Iroquois High School 

Iroquois High School is located at 2111 Girdle Road and serves grades 9 through 12. The current principal is Christopher Ginestre, and the current assistant principals are Douglas Beetow and Alexis Langheier.

History

Selected former principals 
Previous assignment and reason for departure denoted with in parentheses
Thomas L. Schnepper–1970-1991 (Asst. Principal - Niles Township High School - Skokie, Illinois; retired).
Richard A. Marotto–1990-1997 (Principal - Lewiston-Porter High School, retired)
James L. Knowles–1997-2002 (Social Studies teacher/Athletic Director - Iroquois High School, named Interim Superintendent of Iroquois Central School District)
Robert A. Coniglio–2002-2005 (Assistant Principal - Iroquois High School, named Assistant Principal of Pioneer High School)
Dennis G. Kenney–2005-2017 (Superintendent - Perry Central School District, retired)
Dean Ramirez–2017-2021 (Principal - Lewiston-Porter Middle School, named Assistant Superintendent of Orchard Park Central School District)
Athletics

Iroquois, a wrestling powerhouse in the 1950s and '60s,  established a then-national record for consecutive wins. The streak (1957-1967) reached 150 matches.

Iroquois Intermediate/Middle School 

Iroquois Intermediate/Middle School is located at 2111 Girdle Road and serves grades 5, 6, 7, and 8. The current principal is Ross Esslinger and the current assistant principal is Patrick O'Brien.

History

Selected former principals 
Previous assignment and reason for departure denoted within parentheses
K. Gary Bartoo;1978-1998 (Teacher, retired)
Charles Funke–1991-2000 (Assistant Principal/Athletics Director - Iroquois Senior High School, retired)
Anne Marotta–2000-2003 (Principal - Letchworth Middle School, named Assistant Superintendent for Curriculum & Instruction at Kenmore-Town of Tonawanda School District)
Brian M. Wiesinger–2003-2007 (Assistant Principal - Iroquois Senior High School, named Assistant Superintendent of Curriculum at Iroquois Central School District)
Ann Marie Spitzer–2007-2010 (Assistant Principal - West Seneca East Middle School, resigned)

Elma Primary School 

Elma Primary School is located at 711 Rice Road and serves grades K through 4. The current principal is Mrs. Darcy Walker.

History

Selected former principals 
Previous assignment and reason for departure denoted within parentheses
Rebecca Todd–?-1997
Renee Lorenz–1997-2006 (Principal - Akron Elementary, retired)
Martin D. Cox–2006-2007 (Principal - A.J. Clark Elementary School, named Principal of DeSales High School)
Julie Schwab–2007-2008 (Principal - Marilla Primary, named Director of Curriculum, Instruction, and Technology for Silver Creek Central School District)

Marilla Primary School 

Iroquois Primary School is located at 11683 Bullis Road in Marilla and serves grades K through 4. The current principal is Mrs. Amy Stanfield.

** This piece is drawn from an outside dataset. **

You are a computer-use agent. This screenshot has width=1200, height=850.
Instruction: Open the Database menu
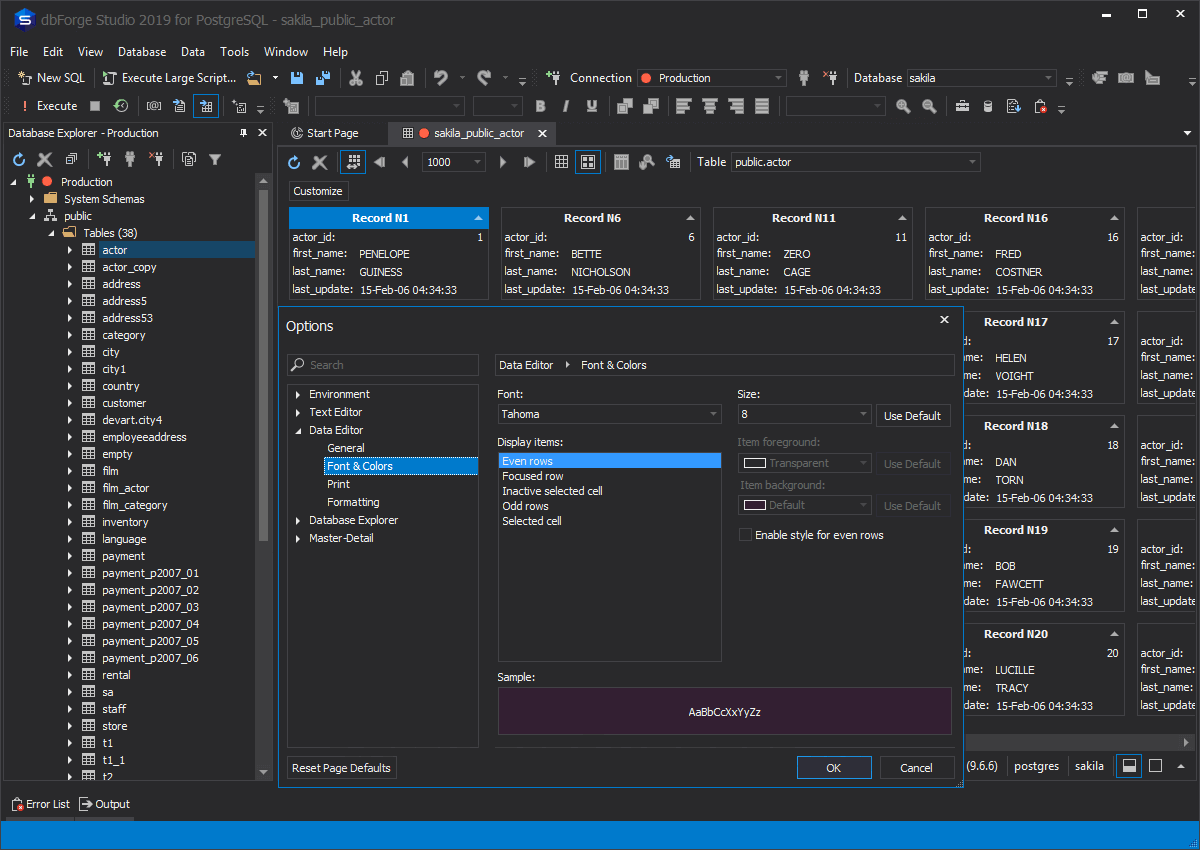(x=142, y=52)

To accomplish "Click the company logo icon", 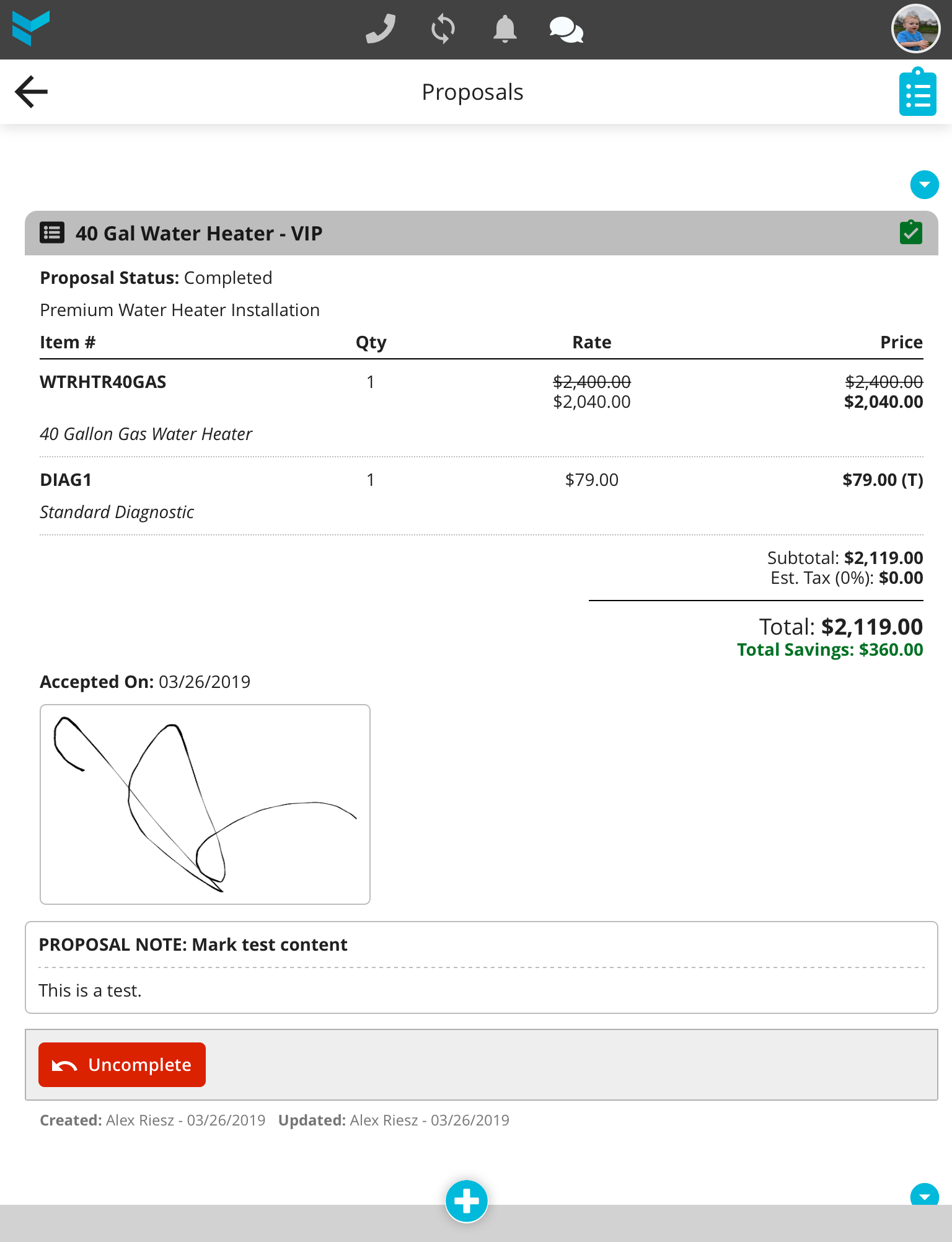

Selected former principals 
Previous assignment and reason for departure denoted in parentheses
Mrs. Judith Craig–1991-1998 (unknown, retired)
Dr. Gloria Zimmerman–1998-2004 (Director of Special Education - North Tonawanda City School District, retired)
Ms. Julie Schwab–2004-2007 (Assistant Principal - Errick Road Elementary, named Principal of Elma Primary)

Wales Primary 

Wales Primary School (Woodchuck School) is located at 4650 Woodchuck Road in the town of Wales, New York and serves grades K through 4. The current principal is Mrs. Kimberly Morrison.

History

Former principals 
Previous assignment and reason for departure denoted within parentheses
Sarah Chambers–?-2001
Kevin McGowan–2001-2006 (Assistant Principal - Iroquois Senior High School, named Superintendent of Warsaw Central School District)

Business First ranking
In recent years, the district has been on the honor roll of Buffalo Business First WNY Schools Ratings which are based on test scores. In 2008 it was ranked ninth. The high school was ranked eighth among public high schools, and the middle school was ranked tenth among public middle schools.

References

External links
Official site
Business First Ranking 

Education in Erie County, New York
School districts in New York (state)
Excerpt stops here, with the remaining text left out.